WHAT NEEDS TO BE DONE:
Put every line of the listing below into a JSON list of strings, one string per line, leaving out blank lines.

........

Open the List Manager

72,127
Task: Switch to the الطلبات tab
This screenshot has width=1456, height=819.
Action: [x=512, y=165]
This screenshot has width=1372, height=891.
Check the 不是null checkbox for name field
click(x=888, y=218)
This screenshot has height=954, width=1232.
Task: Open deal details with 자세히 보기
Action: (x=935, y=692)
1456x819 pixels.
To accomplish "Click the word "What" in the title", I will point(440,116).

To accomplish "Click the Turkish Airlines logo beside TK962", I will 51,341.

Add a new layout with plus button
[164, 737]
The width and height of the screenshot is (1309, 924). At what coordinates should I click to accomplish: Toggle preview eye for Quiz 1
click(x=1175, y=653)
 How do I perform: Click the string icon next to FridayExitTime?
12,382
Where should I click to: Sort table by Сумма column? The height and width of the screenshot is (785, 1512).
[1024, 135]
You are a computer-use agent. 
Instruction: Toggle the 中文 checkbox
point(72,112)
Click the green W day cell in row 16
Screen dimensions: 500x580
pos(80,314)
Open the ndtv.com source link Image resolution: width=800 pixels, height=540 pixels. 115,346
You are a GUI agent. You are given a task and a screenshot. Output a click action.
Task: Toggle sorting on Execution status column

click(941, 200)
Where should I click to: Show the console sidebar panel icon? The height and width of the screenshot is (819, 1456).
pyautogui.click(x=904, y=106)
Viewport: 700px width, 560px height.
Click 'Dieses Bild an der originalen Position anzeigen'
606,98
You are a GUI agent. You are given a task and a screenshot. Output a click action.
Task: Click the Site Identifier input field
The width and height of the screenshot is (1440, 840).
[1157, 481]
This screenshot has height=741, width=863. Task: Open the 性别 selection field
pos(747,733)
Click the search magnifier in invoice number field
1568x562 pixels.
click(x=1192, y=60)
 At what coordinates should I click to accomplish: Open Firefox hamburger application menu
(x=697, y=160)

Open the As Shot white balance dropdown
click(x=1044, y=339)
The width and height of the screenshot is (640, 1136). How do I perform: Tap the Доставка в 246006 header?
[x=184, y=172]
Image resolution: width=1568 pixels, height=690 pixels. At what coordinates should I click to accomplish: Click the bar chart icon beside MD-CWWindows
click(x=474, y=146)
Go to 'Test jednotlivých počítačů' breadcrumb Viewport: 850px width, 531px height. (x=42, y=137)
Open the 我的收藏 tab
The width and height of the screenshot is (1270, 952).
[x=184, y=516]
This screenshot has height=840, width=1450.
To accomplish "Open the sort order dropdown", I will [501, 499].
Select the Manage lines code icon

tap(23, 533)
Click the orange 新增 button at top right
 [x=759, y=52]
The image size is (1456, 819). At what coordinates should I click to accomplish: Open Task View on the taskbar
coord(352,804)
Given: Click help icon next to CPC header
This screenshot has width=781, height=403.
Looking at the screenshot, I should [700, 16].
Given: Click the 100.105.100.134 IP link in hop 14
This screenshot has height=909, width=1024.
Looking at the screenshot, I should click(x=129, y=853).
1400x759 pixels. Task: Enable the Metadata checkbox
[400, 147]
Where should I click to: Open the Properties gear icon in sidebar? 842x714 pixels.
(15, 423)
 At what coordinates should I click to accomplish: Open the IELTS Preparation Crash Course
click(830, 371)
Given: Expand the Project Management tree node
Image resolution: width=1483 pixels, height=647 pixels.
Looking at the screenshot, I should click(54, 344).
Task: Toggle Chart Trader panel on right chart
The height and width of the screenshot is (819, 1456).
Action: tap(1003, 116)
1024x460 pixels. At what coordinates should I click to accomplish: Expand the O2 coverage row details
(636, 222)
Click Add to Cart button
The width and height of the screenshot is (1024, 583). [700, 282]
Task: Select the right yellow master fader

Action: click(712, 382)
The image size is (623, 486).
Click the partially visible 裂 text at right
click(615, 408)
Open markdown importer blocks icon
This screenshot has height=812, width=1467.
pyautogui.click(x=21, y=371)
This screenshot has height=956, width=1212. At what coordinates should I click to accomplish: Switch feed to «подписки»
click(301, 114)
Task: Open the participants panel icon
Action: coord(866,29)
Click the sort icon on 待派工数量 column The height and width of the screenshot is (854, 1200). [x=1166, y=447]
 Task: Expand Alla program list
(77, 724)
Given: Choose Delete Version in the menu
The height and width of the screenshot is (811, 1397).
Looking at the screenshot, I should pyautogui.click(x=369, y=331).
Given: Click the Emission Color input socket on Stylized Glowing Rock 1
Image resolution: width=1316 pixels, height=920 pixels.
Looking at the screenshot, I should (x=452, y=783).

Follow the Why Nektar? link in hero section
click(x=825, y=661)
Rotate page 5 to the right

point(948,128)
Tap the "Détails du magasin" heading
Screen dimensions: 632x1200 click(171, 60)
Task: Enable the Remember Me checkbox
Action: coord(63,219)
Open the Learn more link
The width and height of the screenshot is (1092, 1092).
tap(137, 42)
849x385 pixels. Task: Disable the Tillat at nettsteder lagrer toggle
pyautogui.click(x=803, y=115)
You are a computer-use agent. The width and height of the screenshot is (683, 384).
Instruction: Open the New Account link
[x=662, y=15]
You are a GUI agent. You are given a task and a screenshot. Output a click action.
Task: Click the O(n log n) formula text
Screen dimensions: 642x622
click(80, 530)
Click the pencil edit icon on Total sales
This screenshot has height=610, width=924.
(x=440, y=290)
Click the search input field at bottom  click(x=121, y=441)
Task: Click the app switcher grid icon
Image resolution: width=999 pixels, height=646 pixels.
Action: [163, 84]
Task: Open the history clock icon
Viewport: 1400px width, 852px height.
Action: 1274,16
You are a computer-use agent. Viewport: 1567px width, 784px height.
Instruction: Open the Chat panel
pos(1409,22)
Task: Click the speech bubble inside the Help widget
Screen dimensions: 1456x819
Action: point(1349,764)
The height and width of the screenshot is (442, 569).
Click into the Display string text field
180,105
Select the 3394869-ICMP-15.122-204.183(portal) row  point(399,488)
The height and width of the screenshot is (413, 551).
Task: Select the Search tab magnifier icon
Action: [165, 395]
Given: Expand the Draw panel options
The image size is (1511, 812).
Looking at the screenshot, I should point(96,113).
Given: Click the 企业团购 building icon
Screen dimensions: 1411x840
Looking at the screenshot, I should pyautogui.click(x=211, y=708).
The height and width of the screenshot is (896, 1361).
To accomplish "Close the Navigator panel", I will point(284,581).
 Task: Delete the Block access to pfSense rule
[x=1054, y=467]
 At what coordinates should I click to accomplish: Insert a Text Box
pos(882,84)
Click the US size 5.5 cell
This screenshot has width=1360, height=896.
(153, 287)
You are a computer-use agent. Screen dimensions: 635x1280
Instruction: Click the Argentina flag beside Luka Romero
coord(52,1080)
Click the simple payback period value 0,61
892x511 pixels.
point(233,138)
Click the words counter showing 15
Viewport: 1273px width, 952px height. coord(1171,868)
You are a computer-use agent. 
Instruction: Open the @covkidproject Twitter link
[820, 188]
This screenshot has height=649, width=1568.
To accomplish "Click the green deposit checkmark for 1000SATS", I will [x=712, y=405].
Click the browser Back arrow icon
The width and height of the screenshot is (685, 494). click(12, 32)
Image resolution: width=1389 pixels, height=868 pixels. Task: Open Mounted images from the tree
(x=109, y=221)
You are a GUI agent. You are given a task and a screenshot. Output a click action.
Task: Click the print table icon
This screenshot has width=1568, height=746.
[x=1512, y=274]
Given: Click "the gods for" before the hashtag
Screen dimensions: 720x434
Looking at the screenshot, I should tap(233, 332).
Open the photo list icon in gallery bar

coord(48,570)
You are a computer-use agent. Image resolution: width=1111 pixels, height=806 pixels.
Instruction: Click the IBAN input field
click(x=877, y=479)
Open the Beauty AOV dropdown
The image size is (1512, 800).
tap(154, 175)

........

SOLUTION FOR THIS PROBLEM:
[
  "Open the List Manager",
  "72,127",
  "Task: Switch to the الطلبات tab",
  "This screenshot has width=1456, height=819.",
  "Action: [x=512, y=165]",
  "This screenshot has width=1372, height=891.",
  "Check the 不是null checkbox for name field",
  "click(x=888, y=218)",
  "This screenshot has height=954, width=1232.",
  "Task: Open deal details with 자세히 보기",
  "Action: (x=935, y=692)",
  "1456x819 pixels.",
  "To accomplish \"Click the word \"What\" in the title\", I will point(440,116).",
  "To accomplish \"Click the Turkish Airlines logo beside TK962\", I will 51,341.",
  "Add a new layout with plus button",
  "[164, 737]",
  "The width and height of the screenshot is (1309, 924). At what coordinates should I click to accomplish: Toggle preview eye for Quiz 1",
  "click(x=1175, y=653)",
  " How do I perform: Click the string icon next to FridayExitTime?",
  "12,382",
  "Where should I click to: Sort table by Сумма column? The height and width of the screenshot is (785, 1512).",
  "[1024, 135]",
  "You are a computer-use agent. ",
  "Instruction: Toggle the 中文 checkbox",
  "point(72,112)",
  "Click the green W day cell in row 16",
  "Screen dimensions: 500x580",
  "pos(80,314)",
  "Open the ndtv.com source link Image resolution: width=800 pixels, height=540 pixels. 115,346",
  "You are a GUI agent. You are given a task and a screenshot. Output a click action.",
  "Task: Toggle sorting on Execution status column",
  "click(941, 200)",
  "Where should I click to: Show the console sidebar panel icon? The height and width of the screenshot is (819, 1456).",
  "pyautogui.click(x=904, y=106)",
  "Viewport: 700px width, 560px height.",
  "Click 'Dieses Bild an der originalen Position anzeigen'",
  "606,98",
  "You are a GUI agent. You are given a task and a screenshot. Output a click action.",
  "Task: Click the Site Identifier input field",
  "The width and height of the screenshot is (1440, 840).",
  "[1157, 481]",
  "This screenshot has height=741, width=863. Task: Open the 性别 selection field",
  "pos(747,733)",
  "Click the search magnifier in invoice number field",
  "1568x562 pixels.",
  "click(x=1192, y=60)",
  " At what coordinates should I click to accomplish: Open Firefox hamburger application menu",
  "(x=697, y=160)",
  "Open the As Shot white balance dropdown",
  "click(x=1044, y=339)",
  "The width and height of the screenshot is (640, 1136). How do I perform: Tap the Доставка в 246006 header?",
  "[x=184, y=172]",
  "Image resolution: width=1568 pixels, height=690 pixels. At what coordinates should I click to accomplish: Click the bar chart icon beside MD-CWWindows",
  "click(x=474, y=146)",
  "Go to 'Test jednotlivých počítačů' breadcrumb Viewport: 850px width, 531px height. (x=42, y=137)",
  "Open the 我的收藏 tab",
  "The width and height of the screenshot is (1270, 952).",
  "[x=184, y=516]",
  "This screenshot has height=840, width=1450.",
  "To accomplish \"Open the sort order dropdown\", I will [501, 499].",
  "Select the Manage lines code icon",
  "tap(23, 533)",
  "Click the orange 新增 button at top right",
  " [x=759, y=52]",
  "The image size is (1456, 819). At what coordinates should I click to accomplish: Open Task View on the taskbar",
  "coord(352,804)",
  "Given: Click help icon next to CPC header",
  "This screenshot has width=781, height=403.",
  "Looking at the screenshot, I should [700, 16].",
  "Given: Click the 100.105.100.134 IP link in hop 14",
  "This screenshot has height=909, width=1024.",
  "Looking at the screenshot, I should click(x=129, y=853).",
  "1400x759 pixels. Task: Enable the Metadata checkbox",
  "[400, 147]",
  "Where should I click to: Open the Properties gear icon in sidebar? 842x714 pixels.",
  "(15, 423)",
  " At what coordinates should I click to accomplish: Open the IELTS Preparation Crash Course",
  "click(830, 371)",
  "Given: Expand the Project Management tree node",
  "Image resolution: width=1483 pixels, height=647 pixels.",
  "Looking at the screenshot, I should click(54, 344).",
  "Task: Toggle Chart Trader panel on right chart",
  "The height and width of the screenshot is (819, 1456).",
  "Action: tap(1003, 116)",
  "1024x460 pixels. At what coordinates should I click to accomplish: Expand the O2 coverage row details",
  "(636, 222)",
  "Click Add to Cart button",
  "The width and height of the screenshot is (1024, 583). [700, 282]",
  "Task: Select the right yellow master fader",
  "Action: click(712, 382)",
  "The image size is (623, 486).",
  "Click the partially visible 裂 text at right",
  "click(615, 408)",
  "Open markdown importer blocks icon",
  "This screenshot has height=812, width=1467.",
  "pyautogui.click(x=21, y=371)",
  "This screenshot has height=956, width=1212. At what coordinates should I click to accomplish: Switch feed to «подписки»",
  "click(301, 114)",
  "Task: Open the participants panel icon",
  "Action: coord(866,29)",
  "Click the sort icon on 待派工数量 column The height and width of the screenshot is (854, 1200). [x=1166, y=447]",
  " Task: Expand Alla program list",
  "(77, 724)",
  "Given: Choose Delete Version in the menu",
  "The height and width of the screenshot is (811, 1397).",
  "Looking at the screenshot, I should pyautogui.click(x=369, y=331).",
  "Given: Click the Emission Color input socket on Stylized Glowing Rock 1",
  "Image resolution: width=1316 pixels, height=920 pixels.",
  "Looking at the screenshot, I should (x=452, y=783).",
  "Follow the Why Nektar? link in hero section",
  "click(x=825, y=661)",
  "Rotate page 5 to the right",
  "point(948,128)",
  "Tap the \"Détails du magasin\" heading",
  "Screen dimensions: 632x1200 click(171, 60)",
  "Task: Enable the Remember Me checkbox",
  "Action: coord(63,219)",
  "Open the Learn more link",
  "The width and height of the screenshot is (1092, 1092).",
  "tap(137, 42)",
  "849x385 pixels. Task: Disable the Tillat at nettsteder lagrer toggle",
  "pyautogui.click(x=803, y=115)",
  "You are a computer-use agent. The width and height of the screenshot is (683, 384).",
  "Instruction: Open the New Account link",
  "[x=662, y=15]",
  "You are a GUI agent. You are given a task and a screenshot. Output a click action.",
  "Task: Click the O(n log n) formula text",
  "Screen dimensions: 642x622",
  "click(80, 530)",
  "Click the pencil edit icon on Total sales",
  "This screenshot has height=610, width=924.",
  "(x=440, y=290)",
  "Click the search input field at bottom  click(x=121, y=441)",
  "Task: Click the app switcher grid icon",
  "Image resolution: width=999 pixels, height=646 pixels.",
  "Action: [163, 84]",
  "Task: Open the history clock icon",
  "Viewport: 1400px width, 852px height.",
  "Action: 1274,16",
  "You are a computer-use agent. Viewport: 1567px width, 784px height.",
  "Instruction: Open the Chat panel",
  "pos(1409,22)",
  "Task: Click the speech bubble inside the Help widget",
  "Screen dimensions: 1456x819",
  "Action: point(1349,764)",
  "The height and width of the screenshot is (442, 569).",
  "Click into the Display string text field",
  "180,105",
  "Select the 3394869-ICMP-15.122-204.183(portal) row  point(399,488)",
  "The height and width of the screenshot is (413, 551).",
  "Task: Select the Search tab magnifier icon",
  "Action: [165, 395]",
  "Given: Expand the Draw panel options",
  "The image size is (1511, 812).",
  "Looking at the screenshot, I should point(96,113).",
  "Given: Click the 企业团购 building icon",
  "Screen dimensions: 1411x840",
  "Looking at the screenshot, I should pyautogui.click(x=211, y=708).",
  "The height and width of the screenshot is (896, 1361).",
  "To accomplish \"Close the Navigator panel\", I will point(284,581).",
  " Task: Delete the Block access to pfSense rule",
  "[x=1054, y=467]",
  " At what coordinates should I click to accomplish: Insert a Text Box",
  "pos(882,84)",
  "Click the US size 5.5 cell",
  "This screenshot has width=1360, height=896.",
  "(153, 287)",
  "You are a computer-use agent. Screen dimensions: 635x1280",
  "Instruction: Click the Argentina flag beside Luka Romero",
  "coord(52,1080)",
  "Click the simple payback period value 0,61",
  "892x511 pixels.",
  "point(233,138)",
  "Click the words counter showing 15",
  "Viewport: 1273px width, 952px height. coord(1171,868)",
  "You are a computer-use agent. ",
  "Instruction: Open the @covkidproject Twitter link",
  "[820, 188]",
  "This screenshot has height=649, width=1568.",
  "To accomplish \"Click the green deposit checkmark for 1000SATS\", I will [x=712, y=405].",
  "Click the browser Back arrow icon",
  "The width and height of the screenshot is (685, 494). click(12, 32)",
  "Image resolution: width=1389 pixels, height=868 pixels. Task: Open Mounted images from the tree",
  "(x=109, y=221)",
  "You are a GUI agent. You are given a task and a screenshot. Output a click action.",
  "Task: Click the print table icon",
  "This screenshot has width=1568, height=746.",
  "[x=1512, y=274]",
  "Given: Click \"the gods for\" before the hashtag",
  "Screen dimensions: 720x434",
  "Looking at the screenshot, I should tap(233, 332).",
  "Open the photo list icon in gallery bar",
  "coord(48,570)",
  "You are a computer-use agent. Image resolution: width=1111 pixels, height=806 pixels.",
  "Instruction: Click the IBAN input field",
  "click(x=877, y=479)",
  "Open the Beauty AOV dropdown",
  "The image size is (1512, 800).",
  "tap(154, 175)"
]